Throughout the federal election campaign most political commentators (‘journalists’ is too kind) banged on continuously about personalities and politics, not policies. All surface, no substance.
But there were lots of polices, many of which we discussed in ToT here and here. Now that Labor is in power, we should further examine their policies, including indigenous rights, women’s wages and DV support, social and affordable housing, innovation and manufacturing.
‘Homes’: One Policy to Rule Them All
All those issues, so rooted in inequality, could be addressed through one policy: let’s call it a ‘Homes Policy’ (in contradistinction to a ‘housing policy’). The basis is that everyone deserves a safe home, particularly those most often forgotten: the working poor, socially supported, indigenous, the millennials and the aged, women in danger, and of course the homeless. That’s a third of us.

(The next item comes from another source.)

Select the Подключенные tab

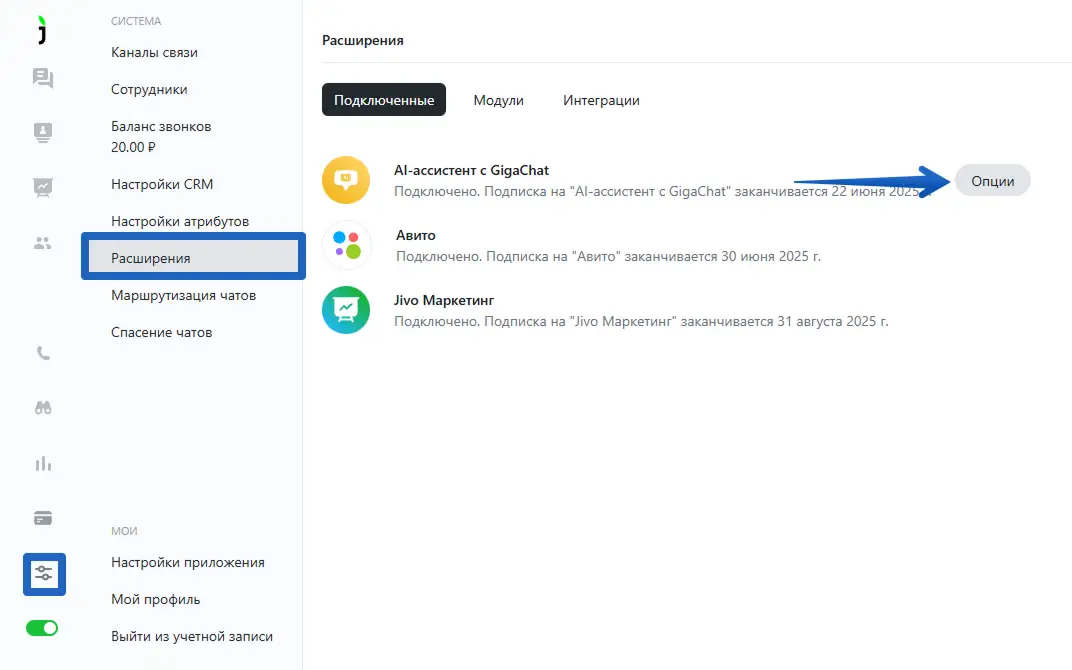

‘Homes’ puts the emphasis on the occupants, rather than ‘housing’ which speaks to a broad corporate policy. ‘Homes’ is a policy that respects the diversity of us, with no uniform solution, which we can see in its many different working parts which are outlined below.
But there is one common thread that needs to be overcome. Housing in Australia is ‘property’, a giant market-based ‘Ponzi’ scheme that continually benefits owners over renters. The solution most often proffered for the ‘forgotten third’ is…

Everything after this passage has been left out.